● **Required actions**:
a) In the Dixie County monument article, by what date did the district court order the Ten Commandments monument removed?
b) Extend the article on the Dixie County Ten Commandments monument past its final paragraph.

● **Page text**:
◆ ◆ ◆

The Liberty Council on Tuesday filed a Notice of Appeal on behalf of Dixie County, Fla., at the Eleventh Circuit Court of Appeals to defend the county’s Open Forum policy. The policy allows private displays of law and history, including the Ten Commandments.

Liberty Counsel represents Dixie County in a federal lawsuit the ACLU filed in 2007 after the county permitted a local resident to erect a Ten Commandments monument outside the county courthouse, where other private displays are also allowed.

Joe H. Anderson, Jr., a longtime resident, businessman, and benefactor in Dixie County, erected the Ten Commandments monument in question. Anderson placed his monument in the Open Forum without any government funds with the county’s permission. Anderson owns and maintains the monument, not the county.

The U.S. District Court in the Northern District of Florida ruled against Dixie County, ordering the Ten Commandments monument be removed by Aug. 14. The court claimed it violates the Establishment Clause of the First Amendment. Noteworthy is the fact that the plaintiff the ACLU represents does not live in the county, has never lived in the county and has no intent to ever return to the county.

“Dixie County is not establishing a religion by allowing a private individual to place a monument in a location where similar monuments may be placed,” says Mathew D. Staver, Founder of Liberty Counsel and Dean of Liberty University School of Law. “Dixie County should be applauded, not sued, for fostering open and robust speech in a public forum. Rather than take advantage of the forum, the ACLU prefers to censor speech with which it disagrees.”

◆ ◆ ◆

● **Material**:
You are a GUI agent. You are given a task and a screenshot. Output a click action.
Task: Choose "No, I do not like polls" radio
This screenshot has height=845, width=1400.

◆ ◆ ◆

● **Task answers**:
a) Aug. 14

b)
Liberty Counsel will argue on appeal that the case should be dismissed because the plaintiff has no standing to sue. Liberty Counsel will also argue that the case presents a free speech, not an Establishment Clause, issue. The Open Forum policy allows private citizens to erect private historical displays at their own expense. 

 “The Ten Commandments are universally recognized as a symbol of the law and are appropriate for display in courthouses and similar settings,” Staver says. “Public display of the Commandments is consistent with our nation’s history and with the First Amendment. There are more than 50 depictions of the Ten Commandments at the U.S. Supreme Court, and there have been thousands of displays throughout the country for many years.”

Liberty Counsel prevailed in cases at the Sixth and Seventh Circuit Courts of Appeal against challenges brought by the ACLU involving government-sponsored displays of the Ten Commandments.